Fixed-cost failings


I read with interest the consultation paper published by the Department for Constitutional Affairs (DCA) on reforming the personal injury claims process.



First of all, the DCA is to be congratulated for recommending that the small claims limit remain at £1,000. So far, so good.



As for the rest, the picture is not quite so rosy. Claimant solicitors dealing with the claims process day in and day out have some fairly unpleasant insights into how insurers operate. The bald truth is that insurers are experts at fending off claims. Their shareholders expect it. Delay and obfuscation are the insurers' favourite weapons. Like it or not, this is how they operate.



To find proof of this, look no further than the personal injury protocol. Insurers frequently ignore the time limits. When they do make settlement offers, the opening offer is usually about 40% of the true value. In my experience, proceedings have to be issued in roughly 50% of cases before the correct level of compensation is offered.



So is it not somewhat hypocritical that insurers are complaining about the level of legal costs? By their conduct, they have brought such costs upon themselves. Why do they generally refuse to pay fair compensation in the first place? The insurance lobby appear to have convinced our somewhat naive DCA of their 'plight'.
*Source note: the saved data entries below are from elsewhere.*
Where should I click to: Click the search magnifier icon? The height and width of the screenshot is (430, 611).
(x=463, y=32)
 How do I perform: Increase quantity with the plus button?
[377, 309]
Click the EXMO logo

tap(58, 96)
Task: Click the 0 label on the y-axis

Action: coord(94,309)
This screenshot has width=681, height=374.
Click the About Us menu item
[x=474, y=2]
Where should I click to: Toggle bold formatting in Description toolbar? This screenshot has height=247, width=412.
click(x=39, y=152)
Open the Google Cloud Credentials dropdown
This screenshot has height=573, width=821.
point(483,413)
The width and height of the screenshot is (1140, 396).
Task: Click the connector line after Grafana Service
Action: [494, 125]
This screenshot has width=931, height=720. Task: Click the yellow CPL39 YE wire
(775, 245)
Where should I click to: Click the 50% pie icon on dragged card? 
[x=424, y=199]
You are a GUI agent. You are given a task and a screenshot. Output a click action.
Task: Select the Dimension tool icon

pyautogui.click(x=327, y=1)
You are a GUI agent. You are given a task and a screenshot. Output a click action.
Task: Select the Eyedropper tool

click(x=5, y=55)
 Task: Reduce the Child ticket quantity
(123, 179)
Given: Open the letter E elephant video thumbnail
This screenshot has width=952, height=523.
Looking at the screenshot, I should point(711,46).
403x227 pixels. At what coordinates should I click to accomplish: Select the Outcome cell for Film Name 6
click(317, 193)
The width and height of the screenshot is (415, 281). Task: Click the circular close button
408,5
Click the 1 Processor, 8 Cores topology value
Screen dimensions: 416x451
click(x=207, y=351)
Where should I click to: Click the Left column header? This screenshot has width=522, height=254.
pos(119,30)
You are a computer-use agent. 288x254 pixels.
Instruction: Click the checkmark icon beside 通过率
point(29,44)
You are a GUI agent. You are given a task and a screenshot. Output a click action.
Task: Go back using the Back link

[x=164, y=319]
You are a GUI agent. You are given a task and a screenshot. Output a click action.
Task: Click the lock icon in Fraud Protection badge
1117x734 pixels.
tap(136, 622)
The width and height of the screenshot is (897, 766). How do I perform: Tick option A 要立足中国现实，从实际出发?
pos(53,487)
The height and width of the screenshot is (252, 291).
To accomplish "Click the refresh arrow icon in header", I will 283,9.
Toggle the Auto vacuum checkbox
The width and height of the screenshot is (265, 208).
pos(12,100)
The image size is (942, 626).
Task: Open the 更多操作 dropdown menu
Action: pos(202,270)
In view of the above, the fixed-costs regime recommended by the DCA is not the answer. Fixed costs will simply encourage insurers to drag their feet even more, confident in the knowledge that claimants solicitors will use up the allotted costs for the individual case.



I would prefer the DCA to make one small change upstream, which would have significant cost savings downstream. Why not change the rules concerning litigation insurance? Often the premiums cost more than £1,000. In many cases, such insurance is an unnecessary expense.



The single change I would make is to allow litigation insurance to be taken out only when the protocol period has expired. This would act as a major incentive for insurers to deal with claims more swiftly, or face financial penalties. Simple, but effective.



The claims process has experienced wholesale change before, particularly the abolition of legal aid and the introduction of conditional fee agreements. The result was chaos and extra expense. So I would invite the DCA to learn from past experience. We need change, but please introduce it incrementally.